Three types of people who won’t last in a deprived community

We are periodically approached by people who want to come to serve in our community. We tend to want to be open-handed to people. If they love the Lord Jesus, they are willing to commit to the church and submit to the elders, then we are happy enough to welcome them. But it has become clear over time that there are certain types of folks who – no matter how much they seem to want to join – I am sure will not last the course.

Do-gooders

Some folk come because they are drawn with a desire to serve the poor. Of itself, absolutely nothing wrong with that desire. But if you are mainly coming because you just want to love and serve the poor, without meaning to burst any bubbles, you will end up leaving. Not only have I seen it personally, look to the Methodist church – once doing so well in deprived communities but now largely bereft itself – because the focus of many moved from the gospel they once proclaimed to the poor, to just doing good to the poor for its own sake.
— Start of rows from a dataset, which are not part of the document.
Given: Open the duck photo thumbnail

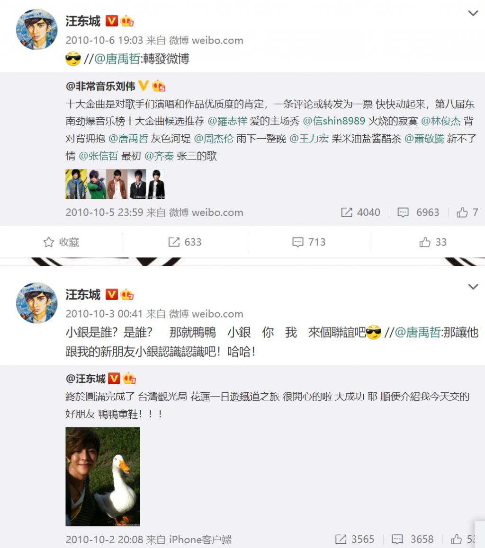Looking at the screenshot, I should tap(103, 477).
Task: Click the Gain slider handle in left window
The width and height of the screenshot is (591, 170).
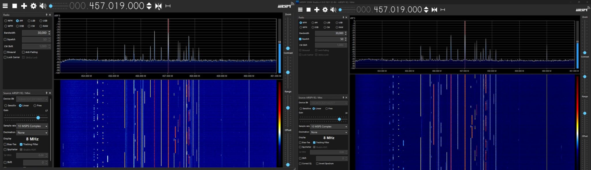Action: point(38,118)
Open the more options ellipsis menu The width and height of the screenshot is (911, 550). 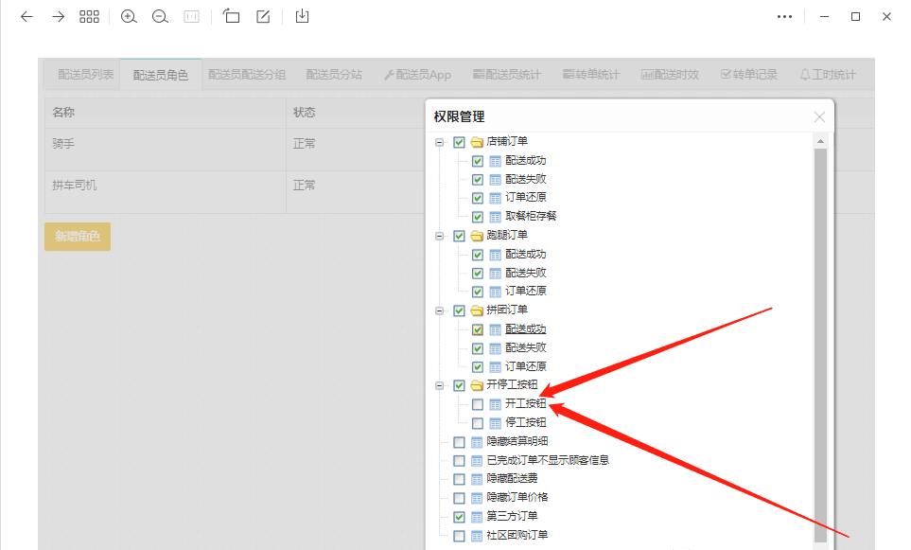click(x=784, y=17)
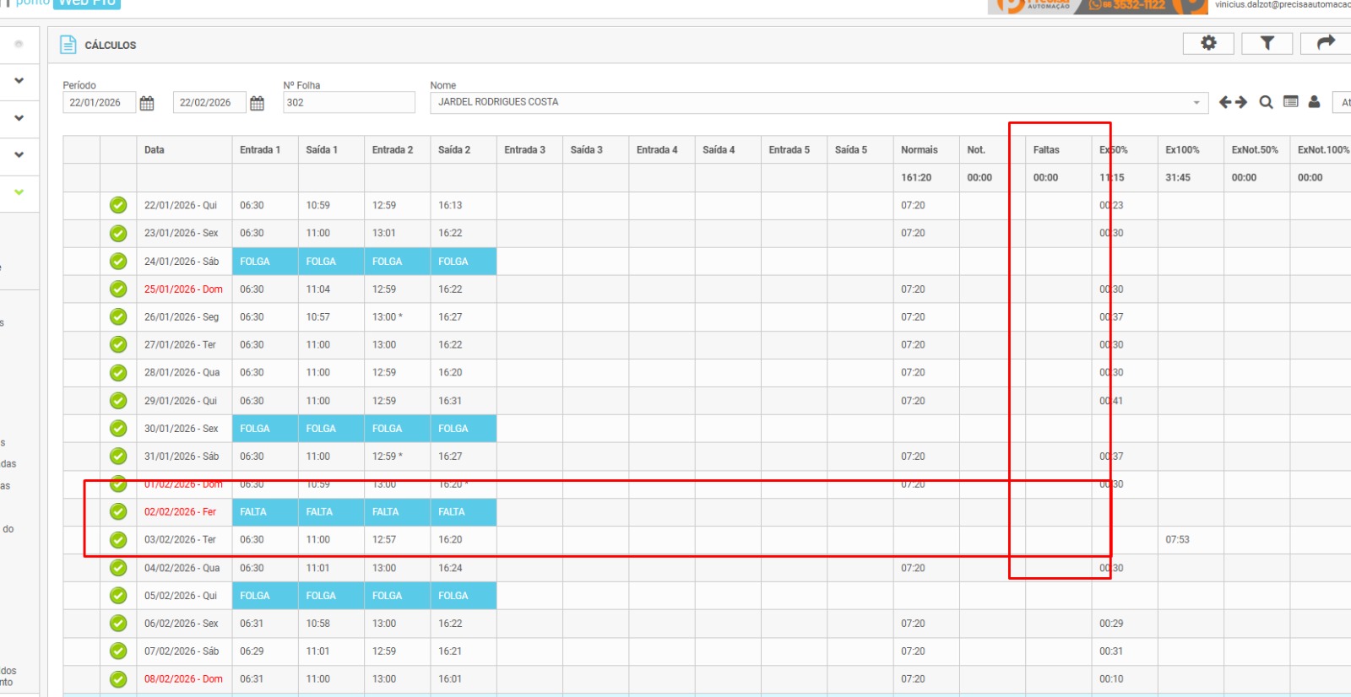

Eventually, people get tired and ‘being nice is nice’ just isn’t enough to keep you going. Worse, you quickly discover that a lot of the people you have come to shower with love do not seem to reciprocate. Quite a lot of them are downright ungrateful for your help or view you no differently to the service providers they tap into elsewhere. The ‘big kick’ many hope to get out of serving the poor is not all it has cracked up to be for many. They just don’t get the warm-fuzzies they were hoping for when the Muslim dudes you had been speaking to for years ignore you in the street in front of their family so they aren’t associated with you, the asylum seekers you were trying to disciple up sticks and leave the area without ever saying goodbye or telling you they’ve left and the folks you give food parcels to yesterday wonder what you’ve done for them lately. If all you’ve got is a desire to do good and love the poor, it simply won’t keep you here.

Form obsessives

If you are wedded to particular forms of church, you will almost certainly struggle. It’s not that we don’t have services that include the sort of elements you would expect in most churches. It’s more the form they take is not like other places. Things have a tendency to change quickly as we see new people come in and some folk leave because of the nature of the area. We have songs in different languages, we expect people to try and engage with folk who have only a few sentences of English to rub together, we expect people to adapt to ever-changing circumstances. Those who have very set, firm views on what church should look like don’t last very long.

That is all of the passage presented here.